Speaking at the Rome Life Forum early in May, Father Linus Clovis of Saint Lucia observed with concern the apparent need for some bishops to make the Church’s message sound more socially palatable:

Then suddenly, some shepherds began to speak with a strange voice. With stupefying temerity, Timothy Cardinal Dolan, commenting on the “coming out” of a “gay” college football star, told NBC’s “Meet the Press”: “Good for him… I would have no sense of judgment on him…. God bless ya. I don’t think, look, the same Bible that tells us, that teaches us well about the virtues of chastity and the virtue of fidelity and marriage also tells us not to judge people. So I would say ‘Bravo’.”

In contrast, African Church leaders have shown no inclination to embrace political correctness or accept popular culture as the measure of what is valuable.

In April, Breitbart News reported that South African Cardinal Wilfrid Napier tweeted strong criticism of leftwing German Cardinal Walter Kasper, whom the Huffington Post labeled “the Pope’s theologian.”

Napier tweeted that it’s a “worry” to see Kasper referred to in this manner, because “unlike Pope Francis, Cardinal Kasper isn’t very respectful towards the African Church and its leaders.”

“Cardinal Kasper considers African Bishops to be excessively controlled by taboo and too reticent to address polygamy and similar marriage problems,” slammed Napier.

During the bishops’ synod last fall, Napier also referred to parts of an interim report discussing whether same-sex unions are marriages as a “sideshow.”

Similarly, in the wake of Ireland’s vote to allow same-sex marriage, bishops from Africa urged families to be courageous in upholding Catholic values regarding the family and to reject atheism and secularism, ideologies that are destroying marriage and the family.

America, on the contrary, according to a recent Gallup poll, has shifted left over the past 15 years, a direction that finds it now engulfed in moral relativism and embracing behaviors previously considered unacceptable and even sinful.

It seems shifting left and toward secularism is associated with fewer births and young people, the exact opposite of what is happening in Africa and India.

As Pew Research discovered last year, most Western countries, including the United States, are projected to see the segment of their population that is 65 and older exceed its 15 years or younger group by 2050. This means there will be fewer people of working age to care for an increasing number of people dependent on human and government assistance.

In India and Africa, however, the population is increasing and becoming proportionally younger, indicating that, by 2050, those regions will have more workers than dependents.

Writing at Aleteia, Tom Hoopes of Benedictine College in Kansas says the data points to the fact that the secular West is “in for a rude awakening.”

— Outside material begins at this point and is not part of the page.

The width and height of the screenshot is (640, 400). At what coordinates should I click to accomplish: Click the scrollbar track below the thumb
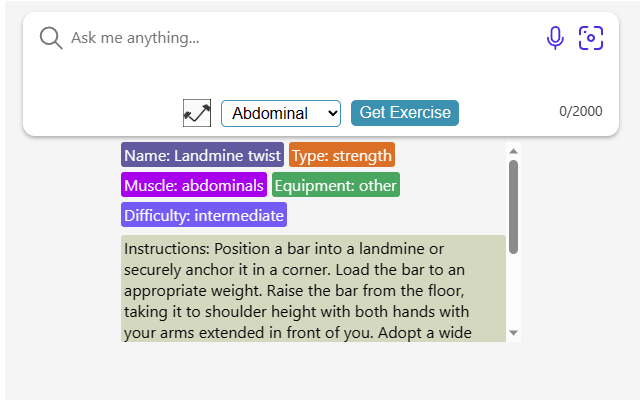click(513, 291)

He notes that as Europe’s population will drastically diminish, populations of places like Nigeria will exceed that of the United States by 2050, with Catholicism and Christianity increasing rapidly in the East as well.

Hoopes points out that, today, India has five times the number of Catholics as Ireland. And China, as The Telegraph reported, will have more churchgoers than America by 2030, a projection that demonstrates how a people once forbidden to worship Jesus are on the brink of becoming the world’s most Christian nation within 15 years.

“[A]s the members of the shrinking Catholic community in Europe debate how much they should change Christ’s teachings to appease the frat houses of the West, the Church rising in Africa is happy with the Gospel as it is, thank you,” Hoopes writes. “Watching the dying West celebrate its decadence would be funny if it wasn’t so sad — and so scary. The truth is, life for Christians in the West will get much worse before it starts getting any better.”